Eleito para o seu terceiro mandato, Luiz Inácio Lula da Silva terá na saúde pública um dos principais desafios de sua gestão. A falta de recursos é apontada por especialistas como o principal entrave para garantir, de fato, o amplo acesso aos cuidados previstos como direito na Constituição.  O atual projeto de Lei de Diretrizes Orçamentárias (LDO) prevê um orçamento de R$ 149,9 bilhões para 2023, o menor valor desde 2014. O montante praticamente não tem “sobra” em relação ao piso estabelecido por lei e ainda será composto por emendas de relator, o que afeta o planejamento, segundo profissionais da área.

Em um cenário onde falta verba para ampliar o atendimento à população, especialistas ouvidos pelo g1 apontam os 3 pontos abaixo como os principais desafios do governo Lula na saúde:

·         Equacionar o financiamento do SUS

·         Ampliar a cobertura vacinal com o Programa Nacional de Imunização (PNI)

·         Atender a demanda represada pela pandemia

Financiamento do SUS

O ex-presidente do Conselho Nacional de Secretários de Saúde (Conass), Carlos Lula, afirma que o desafio primordial do próximo governo é o financiamento do Sistema Único de Saíde, o SUS. “Se a gente tirar o que teve de gasto extraordinário com a Covid, a gente nota a diminuição de gasto em relação ao percentual do PIB. Gastamos menos hoje do que em 2017, com só 3,8%.”

Assim como outros especialistas, Carlos Lula explica que a origem das restrições orçamentárias na área veio com a emenda nº 95, aprovada em 2016. Ela fixou um limite para os gastos com saúde e educação independentemente do crescimento do PIB. Na prática, ela congela os investimentos por um período que vai durar mais 15 anos. Ou seja, de 2017 a 2036 o orçamento da União com saúde e educação não poderá superar o do ano anterior.

Material fornecido
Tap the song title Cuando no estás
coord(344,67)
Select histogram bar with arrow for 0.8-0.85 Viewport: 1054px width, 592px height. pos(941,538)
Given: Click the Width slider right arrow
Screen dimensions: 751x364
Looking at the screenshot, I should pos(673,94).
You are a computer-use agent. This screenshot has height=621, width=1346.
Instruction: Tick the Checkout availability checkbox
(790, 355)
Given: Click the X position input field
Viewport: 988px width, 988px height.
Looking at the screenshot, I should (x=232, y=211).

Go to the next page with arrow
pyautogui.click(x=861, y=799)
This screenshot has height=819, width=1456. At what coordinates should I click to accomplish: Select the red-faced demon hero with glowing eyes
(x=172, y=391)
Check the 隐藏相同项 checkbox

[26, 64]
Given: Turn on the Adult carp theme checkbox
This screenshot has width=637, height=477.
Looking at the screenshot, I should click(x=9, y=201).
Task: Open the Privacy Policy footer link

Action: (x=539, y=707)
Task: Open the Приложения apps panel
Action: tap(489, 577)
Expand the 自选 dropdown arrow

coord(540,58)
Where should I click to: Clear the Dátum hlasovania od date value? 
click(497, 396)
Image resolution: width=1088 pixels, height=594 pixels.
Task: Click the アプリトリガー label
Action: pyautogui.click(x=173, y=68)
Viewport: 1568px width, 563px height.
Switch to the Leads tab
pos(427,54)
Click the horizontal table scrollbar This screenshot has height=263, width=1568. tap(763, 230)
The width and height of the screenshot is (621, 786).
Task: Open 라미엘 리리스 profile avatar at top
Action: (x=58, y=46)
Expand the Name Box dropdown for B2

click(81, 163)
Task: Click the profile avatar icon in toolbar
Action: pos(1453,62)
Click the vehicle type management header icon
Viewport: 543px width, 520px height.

Atividade proposta
Dê sequência ao texto sobre os desafios do governo Lula na saúde pública a partir do ponto em que ele termina. Os registros foram extraídos de outra fonte.

Resultado da atividade
Desde então, o montante é calculado apenas pelo Índice Nacional de Preços ao Consumidor Amplo (IPCA), reajustado pela inflação acumulada, o que não acompanha o ritmo do crescimento da população, na avaliação dos especialistas.

Quando ainda tramitava no Senado, a proposta foi tachada como a “PEC da Morte” por colocar em xeque os avanços feitos nas políticas sociais ao estagnar a aplicação de recursos.

Em comparação com outros países que possuem sistemas universais de saúde, como o Reino Unido, o Brasil gasta pouco.

“Não é que gasta pouco com saúde no geral, gasta mais de 9% do PIB, mas mais da metade disso é gasto com saúde privada. Somos o único país com sistema universal que gasta dessa maneira. O desafio do ministério é fazer mais do SUS, com um financiamento melhor para municípios e estados, que é quem realiza a saúde pública de modo concreto”, diz o ex-presidente do Conass.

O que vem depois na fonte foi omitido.